Brad Pitt seemed as surprised as anyone when asked at the Bullet Train premiere tonight about his impending retirement.
Pitt had a semi-humorous and very visceral reaction to the question, which was prompted by a recent GQ interview. On the red carpet tonight, he laughed and spun halfway around as if embarrassed before coming back with, “No, I mean…I really have to work on my phrasing.”
He continued, “I was just saying, ‘I’m past middle age and I want to be specific about how I I spend those last things however they may be.’ ”
Asked about specifics on those specifics, Pitt said, “I’ve never been a five year plan kind of guy. I’m just, whatever feels right for the day. I still operate that way.”
In a thoughtful and somewhat elegiac interview for the cover of GQ’s August issue, Pitt made news by discussing what he called “this last semester or trimester” of his career
“I consider myself on my last leg,” the Academy Award winner said in the piece, “this last semester or trimester. What is this section gonna be? And how do I wanna design that?”

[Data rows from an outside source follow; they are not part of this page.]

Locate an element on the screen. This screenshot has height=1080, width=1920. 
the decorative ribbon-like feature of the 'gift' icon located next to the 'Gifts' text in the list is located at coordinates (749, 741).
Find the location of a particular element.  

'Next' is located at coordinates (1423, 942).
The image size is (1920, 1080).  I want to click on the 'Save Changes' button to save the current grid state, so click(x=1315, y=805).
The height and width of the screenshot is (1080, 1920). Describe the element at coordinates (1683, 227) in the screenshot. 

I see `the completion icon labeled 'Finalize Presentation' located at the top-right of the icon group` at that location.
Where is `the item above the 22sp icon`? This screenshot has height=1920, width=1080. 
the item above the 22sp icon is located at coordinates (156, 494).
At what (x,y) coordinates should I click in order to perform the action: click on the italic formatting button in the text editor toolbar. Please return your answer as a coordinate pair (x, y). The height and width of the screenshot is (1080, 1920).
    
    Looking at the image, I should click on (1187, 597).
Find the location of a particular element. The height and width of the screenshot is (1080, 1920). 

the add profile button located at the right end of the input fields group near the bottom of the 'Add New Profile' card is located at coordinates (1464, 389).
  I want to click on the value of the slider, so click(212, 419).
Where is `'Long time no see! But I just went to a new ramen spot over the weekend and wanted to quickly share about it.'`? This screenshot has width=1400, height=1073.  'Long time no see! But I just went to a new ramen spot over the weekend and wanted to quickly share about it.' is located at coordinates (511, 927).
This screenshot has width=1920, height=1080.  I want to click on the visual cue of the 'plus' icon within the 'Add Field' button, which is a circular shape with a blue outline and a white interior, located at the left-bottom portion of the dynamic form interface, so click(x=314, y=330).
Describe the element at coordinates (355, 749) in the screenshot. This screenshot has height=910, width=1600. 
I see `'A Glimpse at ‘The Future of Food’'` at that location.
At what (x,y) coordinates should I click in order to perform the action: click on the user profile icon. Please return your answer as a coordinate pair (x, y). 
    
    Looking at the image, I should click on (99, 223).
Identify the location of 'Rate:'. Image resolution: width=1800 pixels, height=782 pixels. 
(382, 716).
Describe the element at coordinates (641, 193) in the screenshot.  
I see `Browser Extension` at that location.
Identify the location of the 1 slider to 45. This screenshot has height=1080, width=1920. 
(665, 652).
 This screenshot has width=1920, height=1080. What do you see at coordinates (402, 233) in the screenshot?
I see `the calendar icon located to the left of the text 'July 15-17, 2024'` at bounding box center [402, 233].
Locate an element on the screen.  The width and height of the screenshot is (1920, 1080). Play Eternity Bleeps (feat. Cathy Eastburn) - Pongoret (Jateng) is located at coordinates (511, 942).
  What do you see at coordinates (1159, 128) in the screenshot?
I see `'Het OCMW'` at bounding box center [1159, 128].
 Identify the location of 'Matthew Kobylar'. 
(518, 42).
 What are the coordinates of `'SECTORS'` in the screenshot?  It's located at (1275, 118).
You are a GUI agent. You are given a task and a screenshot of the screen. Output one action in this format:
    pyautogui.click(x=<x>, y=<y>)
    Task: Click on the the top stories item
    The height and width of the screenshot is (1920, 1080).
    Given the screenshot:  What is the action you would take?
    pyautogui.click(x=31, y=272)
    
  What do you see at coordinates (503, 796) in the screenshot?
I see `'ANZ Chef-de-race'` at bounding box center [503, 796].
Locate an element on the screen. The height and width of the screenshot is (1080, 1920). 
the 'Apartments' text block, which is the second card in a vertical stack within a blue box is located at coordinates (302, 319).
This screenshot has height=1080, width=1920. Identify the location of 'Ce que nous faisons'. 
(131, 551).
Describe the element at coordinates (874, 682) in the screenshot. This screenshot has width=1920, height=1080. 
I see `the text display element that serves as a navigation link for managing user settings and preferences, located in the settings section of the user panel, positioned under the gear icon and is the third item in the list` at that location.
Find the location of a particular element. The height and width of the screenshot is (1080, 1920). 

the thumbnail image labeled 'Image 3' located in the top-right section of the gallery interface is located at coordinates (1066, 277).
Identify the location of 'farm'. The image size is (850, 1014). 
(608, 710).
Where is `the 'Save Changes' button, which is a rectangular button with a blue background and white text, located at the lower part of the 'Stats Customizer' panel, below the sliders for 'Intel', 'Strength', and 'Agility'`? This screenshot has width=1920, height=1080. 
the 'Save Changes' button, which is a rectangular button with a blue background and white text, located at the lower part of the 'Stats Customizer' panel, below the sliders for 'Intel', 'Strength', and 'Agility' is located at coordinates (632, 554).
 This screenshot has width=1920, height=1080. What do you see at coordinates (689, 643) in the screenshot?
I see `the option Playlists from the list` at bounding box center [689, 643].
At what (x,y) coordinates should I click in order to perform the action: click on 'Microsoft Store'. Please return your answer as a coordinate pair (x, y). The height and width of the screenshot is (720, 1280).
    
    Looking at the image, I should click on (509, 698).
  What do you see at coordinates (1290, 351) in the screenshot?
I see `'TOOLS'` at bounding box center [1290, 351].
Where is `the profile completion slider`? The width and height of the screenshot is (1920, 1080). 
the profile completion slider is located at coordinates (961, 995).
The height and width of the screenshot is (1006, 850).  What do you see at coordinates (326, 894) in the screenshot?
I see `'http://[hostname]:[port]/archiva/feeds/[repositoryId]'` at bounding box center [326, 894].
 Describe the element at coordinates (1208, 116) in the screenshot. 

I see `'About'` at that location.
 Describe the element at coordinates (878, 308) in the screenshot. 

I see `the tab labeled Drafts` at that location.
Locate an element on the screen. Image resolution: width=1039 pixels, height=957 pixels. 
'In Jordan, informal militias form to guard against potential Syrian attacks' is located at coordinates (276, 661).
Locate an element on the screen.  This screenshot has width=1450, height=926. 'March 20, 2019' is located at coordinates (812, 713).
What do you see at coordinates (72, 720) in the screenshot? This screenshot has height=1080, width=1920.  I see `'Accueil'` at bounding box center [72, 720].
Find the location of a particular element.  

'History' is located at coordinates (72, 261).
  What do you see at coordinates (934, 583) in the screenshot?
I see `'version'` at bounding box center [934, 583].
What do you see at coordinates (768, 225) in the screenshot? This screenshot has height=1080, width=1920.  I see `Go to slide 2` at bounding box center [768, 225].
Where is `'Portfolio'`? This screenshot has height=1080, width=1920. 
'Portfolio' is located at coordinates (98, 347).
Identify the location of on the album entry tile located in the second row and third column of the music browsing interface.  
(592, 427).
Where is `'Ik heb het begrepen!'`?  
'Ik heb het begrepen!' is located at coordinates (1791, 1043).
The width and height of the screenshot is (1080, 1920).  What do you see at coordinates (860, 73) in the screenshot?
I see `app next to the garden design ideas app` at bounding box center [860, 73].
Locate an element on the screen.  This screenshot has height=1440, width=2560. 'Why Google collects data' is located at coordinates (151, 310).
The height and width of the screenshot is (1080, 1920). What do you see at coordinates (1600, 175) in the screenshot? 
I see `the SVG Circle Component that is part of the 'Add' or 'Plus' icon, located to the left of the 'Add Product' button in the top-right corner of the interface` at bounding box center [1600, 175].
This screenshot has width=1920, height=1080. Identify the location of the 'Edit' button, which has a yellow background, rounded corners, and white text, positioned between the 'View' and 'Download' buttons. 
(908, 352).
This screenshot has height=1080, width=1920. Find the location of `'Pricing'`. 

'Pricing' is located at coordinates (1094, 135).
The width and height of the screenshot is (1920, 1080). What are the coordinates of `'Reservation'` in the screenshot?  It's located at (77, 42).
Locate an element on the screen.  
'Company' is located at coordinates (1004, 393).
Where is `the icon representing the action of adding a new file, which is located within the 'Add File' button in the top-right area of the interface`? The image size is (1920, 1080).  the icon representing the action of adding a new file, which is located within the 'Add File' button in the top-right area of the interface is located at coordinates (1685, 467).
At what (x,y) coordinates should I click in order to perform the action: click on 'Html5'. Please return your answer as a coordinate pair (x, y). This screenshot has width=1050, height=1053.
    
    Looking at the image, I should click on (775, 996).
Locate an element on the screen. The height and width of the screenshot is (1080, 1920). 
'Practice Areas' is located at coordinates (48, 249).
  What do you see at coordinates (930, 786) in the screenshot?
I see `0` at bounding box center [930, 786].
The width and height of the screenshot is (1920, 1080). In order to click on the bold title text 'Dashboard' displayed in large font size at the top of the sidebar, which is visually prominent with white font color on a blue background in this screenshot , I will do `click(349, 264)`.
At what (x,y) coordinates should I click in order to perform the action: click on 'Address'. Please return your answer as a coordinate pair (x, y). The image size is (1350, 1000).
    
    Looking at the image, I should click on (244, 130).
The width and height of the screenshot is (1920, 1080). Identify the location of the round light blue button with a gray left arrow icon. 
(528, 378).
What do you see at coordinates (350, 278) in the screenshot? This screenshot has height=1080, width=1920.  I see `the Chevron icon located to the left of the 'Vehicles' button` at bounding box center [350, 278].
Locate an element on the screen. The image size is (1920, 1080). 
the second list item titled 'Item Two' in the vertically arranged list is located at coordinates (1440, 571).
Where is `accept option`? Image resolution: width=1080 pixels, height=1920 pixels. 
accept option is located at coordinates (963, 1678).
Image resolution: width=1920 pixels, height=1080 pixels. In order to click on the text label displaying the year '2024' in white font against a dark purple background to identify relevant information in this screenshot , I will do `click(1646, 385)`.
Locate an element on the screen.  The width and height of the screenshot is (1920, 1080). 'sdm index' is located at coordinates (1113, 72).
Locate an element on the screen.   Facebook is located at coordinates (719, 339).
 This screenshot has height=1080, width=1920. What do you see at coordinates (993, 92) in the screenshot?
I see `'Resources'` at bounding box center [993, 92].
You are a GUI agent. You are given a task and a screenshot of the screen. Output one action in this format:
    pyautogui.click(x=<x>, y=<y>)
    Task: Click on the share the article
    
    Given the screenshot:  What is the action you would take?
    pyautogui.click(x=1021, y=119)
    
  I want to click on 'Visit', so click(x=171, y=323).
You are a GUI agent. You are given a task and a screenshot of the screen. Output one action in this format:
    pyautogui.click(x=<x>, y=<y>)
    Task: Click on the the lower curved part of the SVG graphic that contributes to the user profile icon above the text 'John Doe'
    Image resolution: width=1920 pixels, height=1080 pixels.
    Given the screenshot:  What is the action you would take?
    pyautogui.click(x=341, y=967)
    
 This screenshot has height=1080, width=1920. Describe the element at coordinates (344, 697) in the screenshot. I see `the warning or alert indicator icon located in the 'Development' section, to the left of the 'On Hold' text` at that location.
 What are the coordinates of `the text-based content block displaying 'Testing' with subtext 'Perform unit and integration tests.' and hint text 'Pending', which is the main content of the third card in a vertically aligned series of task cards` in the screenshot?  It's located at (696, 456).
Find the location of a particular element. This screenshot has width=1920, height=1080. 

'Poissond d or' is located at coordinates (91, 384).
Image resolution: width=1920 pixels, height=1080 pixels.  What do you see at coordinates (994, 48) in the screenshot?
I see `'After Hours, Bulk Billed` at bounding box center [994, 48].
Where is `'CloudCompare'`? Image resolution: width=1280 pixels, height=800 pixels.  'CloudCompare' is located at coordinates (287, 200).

In Bullet Train, Pitt stars as Ladybug, an unlucky assassin determined to do his job peacefully after one too many gigs gone off the rails. Fate, however, may have other plans, as Ladybug’s latest mission puts him on a collision course with lethal adversaries from around the globe—all with connected, yet conflicting, objectives—on the world’s fastest train.
David Leitch directed the film, based on the book of the same name by Kotaro Isaka, from Zak Olkewicz’s script. Aaron Taylor-Johnson, Joey King, Brian Tyree Henry, Andrew Koji, Hiroyuki Sanada, Michael Shannon, Benito A Martínez Ocasio, Masi Oka, Logan Lerman, Karen Fukuhara, Sandra Bullock and Zazie Beetz round out the cast.
The film was produced by Kelly McCormick, Leitch and Antoine Fuqua. Its executive producers were Brent O’Connor, Ryosuke Saegusa, Yuma Terada and Kat Samick. Sony is releasing Bullet Train in theaters this Friday, August 5.